* _Selected excerpt_:
____________________

What Makes a Hang Gliding Competition Click- A Q&A with the Legend, Jonny Thompson

As many of you know, hang gliding is near and dear to our hearts around here, after all our slogan is “teaching the world to fly since 1974”. And for a lot of our crew, teaching the world to fly makes the journey home from work with them and becomes a part of their lives. When the instruction on the dunes end, and all the tandem flights at the Cotton Gin land, a lot of our pilots begin preparing for their own, flying at the competitions around the country. These competitions are an opportunity for pilots from around the world to get together, compete, and grow their skills as well as the sport. These competitions aren’t like many other around the world, with pilots from around the globe coming together for a week of fierce, friendly flying.

For one of these pilots, Jonny Thompson (pictured flying below with the awesome mustache), teaching the world to fly is everything.

He manages our flight park at the Cotton Gin, and anyone who has seen his smile when he’s flying knows that he’s found his correct line of work. But Jonny isn’t just a star pilot on the beach, his skills have taken him all over, helping to grow the sport he loves. We recently had the opportunity to speak with him about his role at the competitions as a tug pilot, the pilot who pulls the hang gliders up into the air for their competition. Being that the tug pilots are part of the small group responsible for safely getting the pilots launched, we were excited to hear Jonny’s take on how what makes these competitions click.

 

So, how long have you been going to hang gliding competitions for? What keeps drawing you back?

“1999 or 2000 was the first year I was hired as a tug pilot for a National Competition. I worked at the Quest Air Open in Groveland Florida. I didn’t start to tow and fly as a hang glider pilot at the same time until 2012.  We usually have three to four aerotow competitions a year and each is seven days with an eighth day as a practice day before actual meet starts. Each week is the most challenging and exciting time of my year. Most of all it is the people that keep me going to every event I can.”

As an experienced pilot you often help as a tug pilot as well, what is your favorite part about helping out in this role?

               “It’s always been about the flying for me. As a tug pilot it is my job to give every pilot who hooks up to my rope the very best tow possible. From the moment we first start the take-off roll I try to fly the perfect speed and direction. As we get higher I am searching for the best part of the sky for lifting air; thermals are never in the same place for very long, so it is the tug pilots’ job to put as many pilots together in lifting air as possible. Then we do our best to find the next area of lift to start a new gaggle. Once a pilot releases from our tow line, usually at 2,000 feet above the ground. The tug pilot’s job is to get down safely as fast as possible, going down over 3,000 feet per minute, land, and maneuver in front of the next competitor to start the next tow as soon as the hang glider pilot is ready.”

Between the launch, ascent, pilot release, and rapid descent for the next pilot, there must be a lot of factors to constantly monitor as the tug pilot like wind speed and direction, surrounding structures, pilots, but what would you say would be the most surprising thing you take into account that most people would not think of?

____________________

* _Goal A_: Copy out the entries word for word, starting with the line that contains "Switch to the Nächstes" and going on through the line that contains "Click the plus".
The hang gliding interview and the entries are unrelated material.

____________________

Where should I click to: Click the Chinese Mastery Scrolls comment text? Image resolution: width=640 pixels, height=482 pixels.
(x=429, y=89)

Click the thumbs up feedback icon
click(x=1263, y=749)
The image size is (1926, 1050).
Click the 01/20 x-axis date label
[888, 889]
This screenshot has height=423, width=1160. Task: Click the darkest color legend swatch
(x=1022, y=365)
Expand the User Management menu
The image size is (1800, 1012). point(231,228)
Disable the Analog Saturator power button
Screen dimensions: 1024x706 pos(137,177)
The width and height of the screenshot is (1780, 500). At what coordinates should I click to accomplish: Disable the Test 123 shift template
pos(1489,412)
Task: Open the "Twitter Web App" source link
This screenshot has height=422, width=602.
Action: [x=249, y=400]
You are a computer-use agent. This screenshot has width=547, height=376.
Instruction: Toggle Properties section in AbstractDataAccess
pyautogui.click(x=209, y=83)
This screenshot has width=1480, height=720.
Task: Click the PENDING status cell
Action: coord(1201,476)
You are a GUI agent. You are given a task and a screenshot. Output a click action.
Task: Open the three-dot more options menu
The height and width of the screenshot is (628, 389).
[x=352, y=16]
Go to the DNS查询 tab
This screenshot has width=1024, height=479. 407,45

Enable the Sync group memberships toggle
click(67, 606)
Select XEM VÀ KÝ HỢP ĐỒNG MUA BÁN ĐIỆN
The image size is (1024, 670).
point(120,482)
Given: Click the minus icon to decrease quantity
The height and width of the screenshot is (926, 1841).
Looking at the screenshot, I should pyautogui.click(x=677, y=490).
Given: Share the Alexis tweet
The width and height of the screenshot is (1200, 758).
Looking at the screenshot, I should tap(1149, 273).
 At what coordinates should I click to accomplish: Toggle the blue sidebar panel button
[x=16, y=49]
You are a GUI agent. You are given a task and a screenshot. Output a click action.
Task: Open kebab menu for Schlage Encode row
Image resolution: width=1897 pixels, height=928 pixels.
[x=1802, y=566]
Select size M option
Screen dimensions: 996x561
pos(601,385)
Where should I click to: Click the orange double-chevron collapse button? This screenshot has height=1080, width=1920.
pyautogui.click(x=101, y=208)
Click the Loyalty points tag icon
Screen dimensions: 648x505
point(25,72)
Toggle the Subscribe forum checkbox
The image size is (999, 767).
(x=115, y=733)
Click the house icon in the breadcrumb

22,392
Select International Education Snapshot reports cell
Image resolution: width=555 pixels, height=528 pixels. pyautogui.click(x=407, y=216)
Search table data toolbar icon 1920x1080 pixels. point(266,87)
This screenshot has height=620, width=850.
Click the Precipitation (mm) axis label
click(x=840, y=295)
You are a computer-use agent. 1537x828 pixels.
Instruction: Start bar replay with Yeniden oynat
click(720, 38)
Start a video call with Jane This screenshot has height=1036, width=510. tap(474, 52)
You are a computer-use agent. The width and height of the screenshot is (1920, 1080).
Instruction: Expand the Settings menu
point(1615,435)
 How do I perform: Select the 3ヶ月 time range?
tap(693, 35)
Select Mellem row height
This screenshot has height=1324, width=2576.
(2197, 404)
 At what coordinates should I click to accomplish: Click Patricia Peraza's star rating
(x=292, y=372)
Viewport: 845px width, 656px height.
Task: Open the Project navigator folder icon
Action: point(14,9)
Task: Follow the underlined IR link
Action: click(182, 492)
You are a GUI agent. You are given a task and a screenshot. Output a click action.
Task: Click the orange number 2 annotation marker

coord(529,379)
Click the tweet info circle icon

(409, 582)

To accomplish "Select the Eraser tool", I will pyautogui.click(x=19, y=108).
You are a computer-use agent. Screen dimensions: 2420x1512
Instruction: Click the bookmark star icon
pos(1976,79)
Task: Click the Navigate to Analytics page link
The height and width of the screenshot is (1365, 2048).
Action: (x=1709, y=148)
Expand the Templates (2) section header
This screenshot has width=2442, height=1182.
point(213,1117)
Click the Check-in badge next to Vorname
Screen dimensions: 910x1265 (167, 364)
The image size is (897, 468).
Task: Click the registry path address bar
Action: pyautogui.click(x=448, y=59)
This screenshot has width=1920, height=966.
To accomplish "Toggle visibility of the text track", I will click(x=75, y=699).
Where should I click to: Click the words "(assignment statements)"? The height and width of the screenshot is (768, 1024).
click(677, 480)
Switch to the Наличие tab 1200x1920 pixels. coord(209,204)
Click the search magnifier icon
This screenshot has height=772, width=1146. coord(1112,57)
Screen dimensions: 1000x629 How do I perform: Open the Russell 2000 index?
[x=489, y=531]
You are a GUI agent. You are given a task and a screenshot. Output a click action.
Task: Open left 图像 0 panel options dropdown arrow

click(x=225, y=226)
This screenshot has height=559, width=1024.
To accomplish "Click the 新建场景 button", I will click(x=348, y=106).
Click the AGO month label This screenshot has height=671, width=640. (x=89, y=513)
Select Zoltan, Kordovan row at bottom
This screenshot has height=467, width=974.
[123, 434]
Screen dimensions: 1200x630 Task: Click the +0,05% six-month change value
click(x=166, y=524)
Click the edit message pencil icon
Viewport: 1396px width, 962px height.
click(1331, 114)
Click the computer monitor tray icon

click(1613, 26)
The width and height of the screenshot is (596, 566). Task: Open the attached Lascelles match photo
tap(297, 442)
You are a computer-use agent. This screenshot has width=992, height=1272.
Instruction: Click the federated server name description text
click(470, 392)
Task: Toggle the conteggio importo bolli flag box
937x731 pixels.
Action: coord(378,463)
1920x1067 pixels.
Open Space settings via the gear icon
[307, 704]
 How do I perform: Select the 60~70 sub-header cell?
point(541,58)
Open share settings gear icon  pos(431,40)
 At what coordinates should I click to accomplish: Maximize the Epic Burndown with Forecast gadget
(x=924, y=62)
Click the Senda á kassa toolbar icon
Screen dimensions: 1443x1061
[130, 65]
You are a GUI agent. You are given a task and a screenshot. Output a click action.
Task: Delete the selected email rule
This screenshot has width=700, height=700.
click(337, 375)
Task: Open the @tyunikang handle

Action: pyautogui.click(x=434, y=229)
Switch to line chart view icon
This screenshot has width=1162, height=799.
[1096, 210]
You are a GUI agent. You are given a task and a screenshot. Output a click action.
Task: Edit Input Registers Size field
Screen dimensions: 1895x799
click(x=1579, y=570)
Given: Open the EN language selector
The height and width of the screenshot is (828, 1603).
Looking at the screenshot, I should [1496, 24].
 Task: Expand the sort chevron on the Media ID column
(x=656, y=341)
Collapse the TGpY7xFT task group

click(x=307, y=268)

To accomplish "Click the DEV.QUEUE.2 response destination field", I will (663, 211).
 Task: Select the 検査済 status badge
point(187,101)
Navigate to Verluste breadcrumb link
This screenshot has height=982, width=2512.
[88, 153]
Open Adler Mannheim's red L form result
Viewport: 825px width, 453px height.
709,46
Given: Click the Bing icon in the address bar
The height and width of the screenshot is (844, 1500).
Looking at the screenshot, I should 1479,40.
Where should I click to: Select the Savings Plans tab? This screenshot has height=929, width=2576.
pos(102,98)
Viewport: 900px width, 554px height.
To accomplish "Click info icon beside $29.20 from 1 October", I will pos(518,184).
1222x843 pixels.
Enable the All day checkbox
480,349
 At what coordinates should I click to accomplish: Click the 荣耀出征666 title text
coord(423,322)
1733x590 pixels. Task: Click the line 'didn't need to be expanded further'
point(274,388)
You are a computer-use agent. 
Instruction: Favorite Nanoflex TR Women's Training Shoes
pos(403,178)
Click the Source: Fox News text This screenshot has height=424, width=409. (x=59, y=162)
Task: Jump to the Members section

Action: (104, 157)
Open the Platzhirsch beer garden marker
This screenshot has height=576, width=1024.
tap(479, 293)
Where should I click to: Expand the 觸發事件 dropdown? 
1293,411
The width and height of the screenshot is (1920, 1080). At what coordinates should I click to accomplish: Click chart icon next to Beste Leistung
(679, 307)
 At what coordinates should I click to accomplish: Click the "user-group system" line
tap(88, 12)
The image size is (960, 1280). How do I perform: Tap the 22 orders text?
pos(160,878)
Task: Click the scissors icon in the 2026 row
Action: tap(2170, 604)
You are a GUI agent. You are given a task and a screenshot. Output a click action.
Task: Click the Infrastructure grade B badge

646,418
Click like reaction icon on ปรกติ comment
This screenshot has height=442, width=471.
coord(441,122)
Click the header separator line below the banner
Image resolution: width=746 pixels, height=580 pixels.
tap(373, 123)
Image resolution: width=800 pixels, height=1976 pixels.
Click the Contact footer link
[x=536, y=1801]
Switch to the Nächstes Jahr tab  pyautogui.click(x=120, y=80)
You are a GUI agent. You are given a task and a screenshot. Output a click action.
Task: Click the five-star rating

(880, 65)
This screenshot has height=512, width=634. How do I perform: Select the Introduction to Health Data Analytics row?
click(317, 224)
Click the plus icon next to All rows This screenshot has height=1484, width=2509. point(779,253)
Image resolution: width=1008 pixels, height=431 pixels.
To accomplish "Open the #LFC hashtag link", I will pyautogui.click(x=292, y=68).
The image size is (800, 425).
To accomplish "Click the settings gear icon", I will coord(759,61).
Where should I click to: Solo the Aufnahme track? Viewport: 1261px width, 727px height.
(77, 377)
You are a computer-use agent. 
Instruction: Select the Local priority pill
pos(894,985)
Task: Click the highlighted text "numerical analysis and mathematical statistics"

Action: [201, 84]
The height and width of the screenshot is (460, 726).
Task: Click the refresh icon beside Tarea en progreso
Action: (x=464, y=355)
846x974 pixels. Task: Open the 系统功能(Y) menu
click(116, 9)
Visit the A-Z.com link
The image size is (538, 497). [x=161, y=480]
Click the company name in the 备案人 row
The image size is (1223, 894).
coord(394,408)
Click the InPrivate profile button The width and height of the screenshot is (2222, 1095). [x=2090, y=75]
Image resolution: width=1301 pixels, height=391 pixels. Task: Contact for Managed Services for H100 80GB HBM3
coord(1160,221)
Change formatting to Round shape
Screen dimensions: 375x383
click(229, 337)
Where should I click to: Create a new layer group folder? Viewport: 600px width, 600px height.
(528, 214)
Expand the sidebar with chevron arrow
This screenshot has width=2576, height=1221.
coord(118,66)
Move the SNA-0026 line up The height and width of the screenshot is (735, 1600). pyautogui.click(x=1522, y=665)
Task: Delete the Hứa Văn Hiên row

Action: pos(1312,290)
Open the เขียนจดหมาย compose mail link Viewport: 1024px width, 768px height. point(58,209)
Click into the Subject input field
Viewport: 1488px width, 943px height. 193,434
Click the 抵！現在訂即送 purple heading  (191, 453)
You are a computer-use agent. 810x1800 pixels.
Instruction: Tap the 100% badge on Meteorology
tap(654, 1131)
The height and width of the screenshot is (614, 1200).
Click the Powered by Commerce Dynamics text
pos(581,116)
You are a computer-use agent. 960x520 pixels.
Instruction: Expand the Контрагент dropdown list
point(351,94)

____________________

* _Goal B_: According to the hang gliding interview, how high above the ground does a pilot usually release from the tow line?

* _Exercise result A_:
Switch to the Nächstes Jahr tab  pyautogui.click(x=120, y=80)
You are a GUI agent. You are given a task and a screenshot. Output a click action.
Task: Click the five-star rating

(880, 65)
This screenshot has height=512, width=634. How do I perform: Select the Introduction to Health Data Analytics row?
click(317, 224)
Click the plus icon next to All rows This screenshot has height=1484, width=2509. point(779,253)

* _Exercise result B_: Usually at 2,000 feet above the ground.